Moundville Archaeological Site

Moundville Archaeological Site

A view of the site from the top of Mound B looking toward Mound A and the plaza.
Location 634 Mound State Parkway
Moundville, Alabama, USA
Nearest city Tuscaloosa
Coordinates 33°0′16.81″N 87°37′51.85″W / 33.0046694°N 87.6310694°W / 33.0046694; -87.6310694Coordinates: 33°0′16.81″N 87°37′51.85″W / 33.0046694°N 87.6310694°W / 33.0046694; -87.6310694
NRHP Reference # 66000149
Significant dates
Added to NRHP October 15, 1966[1]
Designated NHL July 19, 1964 [2]

Moundville Archaeological Site, also known as the Moundville Archaeological Park, is a Mississippian culture site on the Black Warrior River in Hale County, near the city of Tuscaloosa, Alabama.[3] Extensive archaeological investigation has shown that the site was the political and ceremonial center of a regionally organized Mississippian culture chiefdom polity between the 11th and 16th centuries. The archaeological park portion of the site is administered by the University of Alabama Museums and encompasses 185 acres (75 ha), consisting of 29 platform mounds around a rectangular plaza.[3]

The site was declared a National Historic Landmark in 1964 and was added to the National Register of Historic Places in 1966.[2]

Moundville is the second-largest site in the United States of the classic Middle Mississippian era, after Cahokia in Illinois. The culture was expressed in villages and chiefdoms throughout the central Mississippi River Valley, the lower Ohio River Valley, and most of the Mid-South area, including Kentucky, Tennessee, Alabama, and Mississippi as the core of the classic Mississippian culture area.[4] The park contains a museum and an archaeological laboratory.

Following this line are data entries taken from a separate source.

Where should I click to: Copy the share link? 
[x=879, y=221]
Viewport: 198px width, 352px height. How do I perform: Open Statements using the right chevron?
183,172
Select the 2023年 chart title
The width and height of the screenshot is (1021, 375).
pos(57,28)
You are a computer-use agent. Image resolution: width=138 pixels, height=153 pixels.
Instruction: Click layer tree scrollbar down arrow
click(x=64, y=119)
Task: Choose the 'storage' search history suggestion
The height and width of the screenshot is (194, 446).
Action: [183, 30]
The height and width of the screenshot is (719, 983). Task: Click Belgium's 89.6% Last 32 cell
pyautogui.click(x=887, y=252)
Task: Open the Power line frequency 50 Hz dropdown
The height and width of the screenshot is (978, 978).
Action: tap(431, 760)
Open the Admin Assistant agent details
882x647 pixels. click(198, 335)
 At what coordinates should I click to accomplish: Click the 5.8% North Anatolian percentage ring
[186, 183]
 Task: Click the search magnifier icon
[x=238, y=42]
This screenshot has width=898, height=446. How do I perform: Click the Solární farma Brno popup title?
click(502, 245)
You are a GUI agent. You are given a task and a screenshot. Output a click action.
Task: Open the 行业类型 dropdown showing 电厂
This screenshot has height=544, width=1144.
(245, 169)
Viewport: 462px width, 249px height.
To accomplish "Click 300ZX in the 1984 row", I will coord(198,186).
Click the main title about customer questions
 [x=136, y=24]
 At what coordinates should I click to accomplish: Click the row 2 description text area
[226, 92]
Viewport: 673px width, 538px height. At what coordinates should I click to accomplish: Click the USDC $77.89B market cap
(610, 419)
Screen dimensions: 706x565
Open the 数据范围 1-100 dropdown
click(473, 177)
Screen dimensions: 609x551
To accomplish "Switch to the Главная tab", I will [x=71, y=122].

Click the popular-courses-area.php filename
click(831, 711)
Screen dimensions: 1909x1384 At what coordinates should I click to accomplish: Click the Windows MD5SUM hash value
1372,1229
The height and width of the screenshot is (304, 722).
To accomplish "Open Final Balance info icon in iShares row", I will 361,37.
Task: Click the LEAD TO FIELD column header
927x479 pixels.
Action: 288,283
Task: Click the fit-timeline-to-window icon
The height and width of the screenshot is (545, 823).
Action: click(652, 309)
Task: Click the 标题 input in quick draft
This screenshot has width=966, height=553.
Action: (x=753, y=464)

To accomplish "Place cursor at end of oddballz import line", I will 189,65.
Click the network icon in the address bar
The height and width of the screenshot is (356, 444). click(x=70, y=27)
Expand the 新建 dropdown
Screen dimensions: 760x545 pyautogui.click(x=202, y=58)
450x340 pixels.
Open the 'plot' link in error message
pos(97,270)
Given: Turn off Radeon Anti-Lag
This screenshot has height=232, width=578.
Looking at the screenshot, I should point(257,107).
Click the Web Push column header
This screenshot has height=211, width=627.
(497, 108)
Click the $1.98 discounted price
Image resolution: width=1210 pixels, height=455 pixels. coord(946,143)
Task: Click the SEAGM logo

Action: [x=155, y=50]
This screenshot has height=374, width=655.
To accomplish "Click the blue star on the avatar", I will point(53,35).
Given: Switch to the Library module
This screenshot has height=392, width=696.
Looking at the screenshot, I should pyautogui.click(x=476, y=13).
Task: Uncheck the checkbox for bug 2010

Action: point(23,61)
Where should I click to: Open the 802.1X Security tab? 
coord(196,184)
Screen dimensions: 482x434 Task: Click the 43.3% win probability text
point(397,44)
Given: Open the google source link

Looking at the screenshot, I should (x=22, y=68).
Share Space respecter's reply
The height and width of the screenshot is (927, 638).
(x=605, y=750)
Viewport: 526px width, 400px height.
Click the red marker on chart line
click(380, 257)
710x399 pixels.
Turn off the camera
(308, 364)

Bottle Creek Indian Mounds, located on an island north of Mobile, is another major Mississippian site in Alabama on the Gulf Coast. It has also been designated as an NHL.

History

Moundville was mentioned by E. G. Squier and Edwin Hamilton Davis in their work, "Ancient Monuments of the Mississippi Valley" (c1848). Later in the century, Nathaniel Thomas Lupton created a fairly accurate map of the site.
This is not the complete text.